One may still see the sea from so high, yet now it's more of a puddle than a true sea, for it now is so far down that you could mistake it for something lesser. Aside from that, there are the cliffs, beaches, little hamlets, ravines, woods, and fields, which you can now see with a near bird's eye.
But for all that nature's beauty covers, there is something manmade that truly captures the eye. An archway, old, ancient, but not crumbling; the paint over the marble might have faded and discoloured, but the construction itself still stands. As does the great eagle and laurel leave that perch above it. A legacy of a bygone imperial era. It is covered in scars from time and in reliefs. Most prominent is an inscription that reads:
''PER QVEM MONTEM TITVS ISIDORICVS IMPERATOR AB SVBIGENDAS EDOXONIAE POPVLOS MITHRADATIS EXPEDITIONE TRANSIIT. HIC ARCVS AEDIFICATVS EST VT VICTORIAM DE PASTORIBVS NOTARET.''
Or as you translate while approaching it ''Through this mountain pass, the Emperor Titus Isidoricus passed to subdue the Mithradian people of Edoxonia. This arch memorialises the victory over the shepherds.''
A true monument to imperial conquest then, this mountain pass was used by an Emperor of old, Titus Isidoricus, to subdue the people beyond in the valley. So you're really marching in the footsteps of the past, you think to yourself as you pass under the arch, after which come a series of pillars interchanged with pale marble statues, after which you marched over a bridge that was built over a small creek, most likely to ease travel, and you caught glimpses of more monuments to the glory of the past: a brick aqueduct, an old, abandoned villa, a grand column with a gilded statue atop.
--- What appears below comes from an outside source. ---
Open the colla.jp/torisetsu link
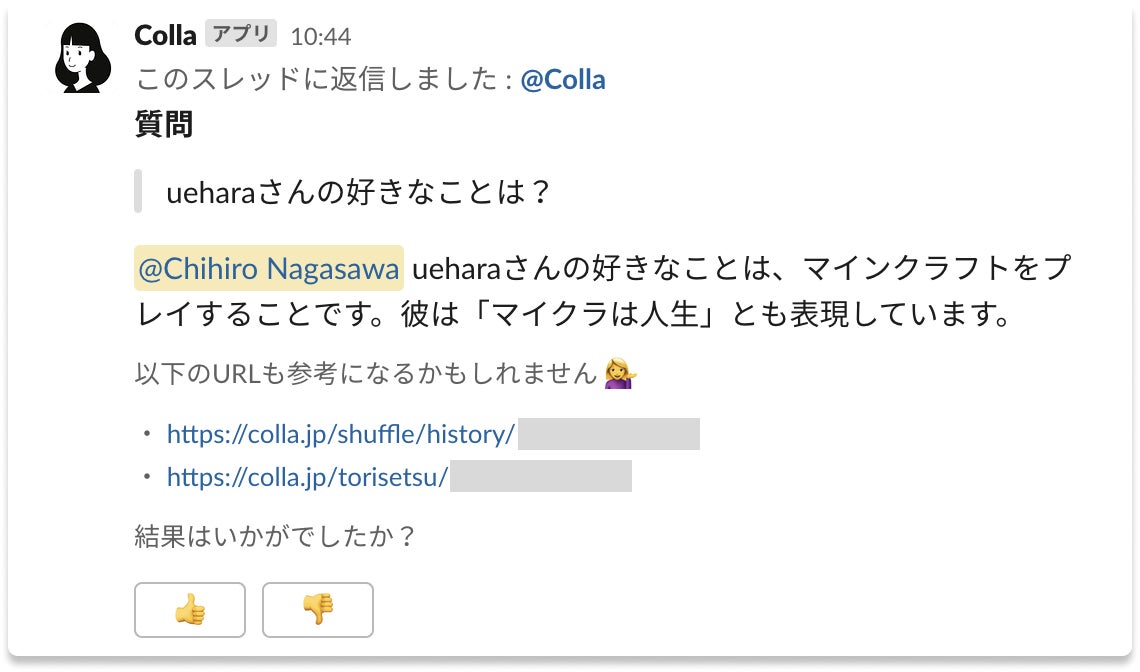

The creek also followed you though it became wider and slower, and by the time you had reached the low point of this particular valley, it had become wide enough to warrant a bridge with five arches.
There are no signs of the other crusaders here, and you might be the first one here. Thus, it is up to you to decide how to proceed. This is an unspoiled country, well aside from whatever bandits, warlords, or other unsavoury figures might say, but in terms of first dibs among the crusader, it is your oyster.